According to a regulatory filing Friday, Robinhood Financial (RHF), a wholly owned subsidiary of Robinhood Markets, and Robinhood Securities (RHS) are engaged in discussions with FINRA staff regarding a “possible negotiated resolution of certain FINRA matters.” The outages being probed occurred in March 2020 and prevented customers from placing trades. “RHF and RHS anticipate that any resolution, if reached, would involve charges of violations of FINRA rules, a fine, customer restitution, a censure, and a compliance consultant,” the company said.

Robinhood said it expects these investigations to cost it at least $26.6 million, according to the filing. “We cannot predict, however, whether these discussions will result in a resolution of these matters,” the company said.

In addition to FINRA, Robinhood is being scrutinized by the Securities and Exchange Commission and state regulatory authorities over similar matters. The staff of these regulatory bodies are reviewing, among other things, how RHF “displays cash and buying power to customers and its options trading approval processes,” the filing states. RHF said it’s cooperating with these requests.
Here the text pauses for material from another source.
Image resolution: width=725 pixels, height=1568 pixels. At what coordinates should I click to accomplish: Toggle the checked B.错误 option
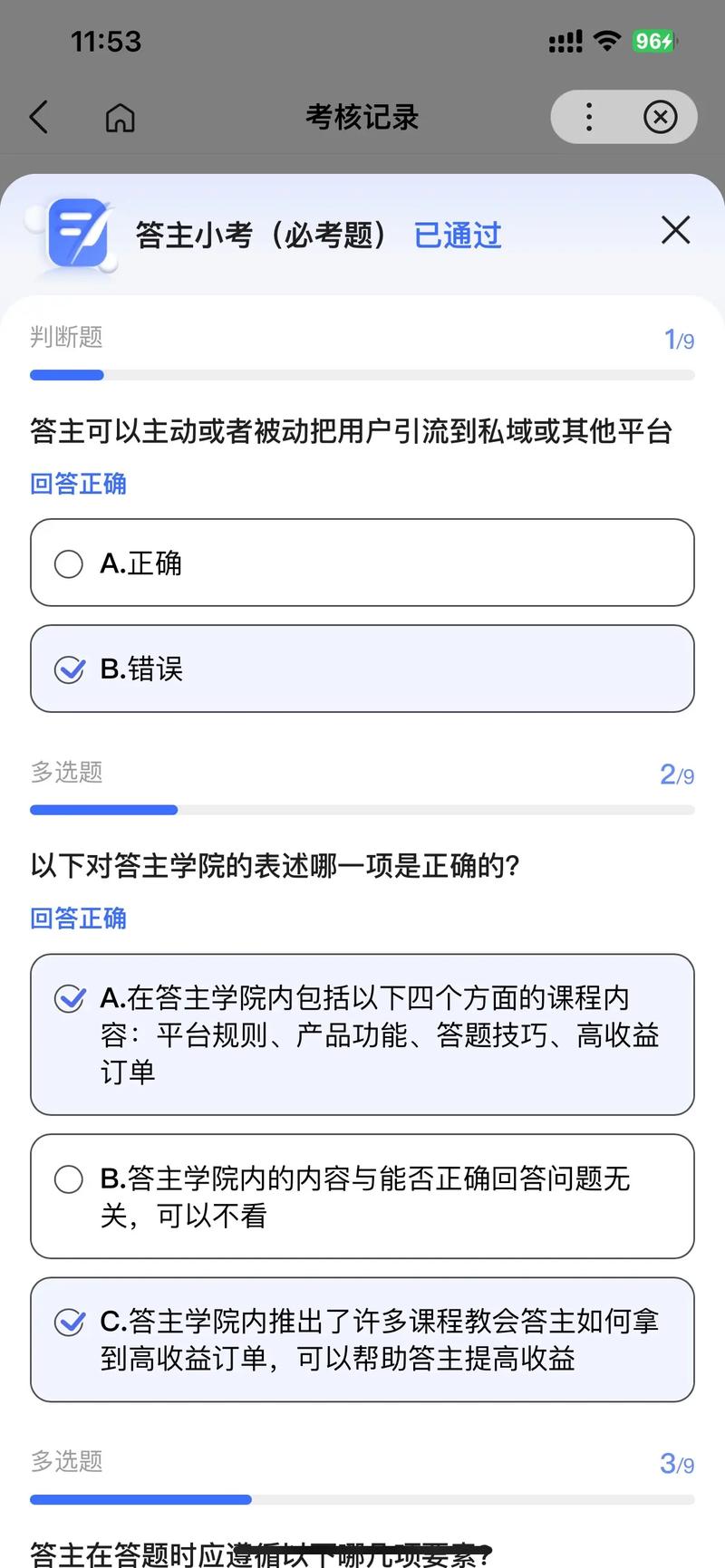[x=69, y=669]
Robinhood is the target of further investigations related to its controversial move to limit the trading of certain stocks during the GameStop surge earlier this year. The company described the choice as a “risk-management decision.”

The inherent riskiness of the platform itself has also landed Robinhood in hot water. As an app that allows inexperienced investors to buy and sell shares, Robinhood is the target of criticism that users are taking financial risks they don’t fully understand. One particular lawsuit, filed by the family of Alexander Kearns—a Robinhood customer who took his own life after believing he had incurred significant options-trading losses—asserts claims for “wrongful death, negligent infliction of emotional distress, and unfair business practices under California statute, and seeks damages and other relief,” according to the company’s filing.

In December 2020, RHF agreed to a $65 million settlement with the SEC for misleading customers over how it makes money and for failing to secure the best sale prices.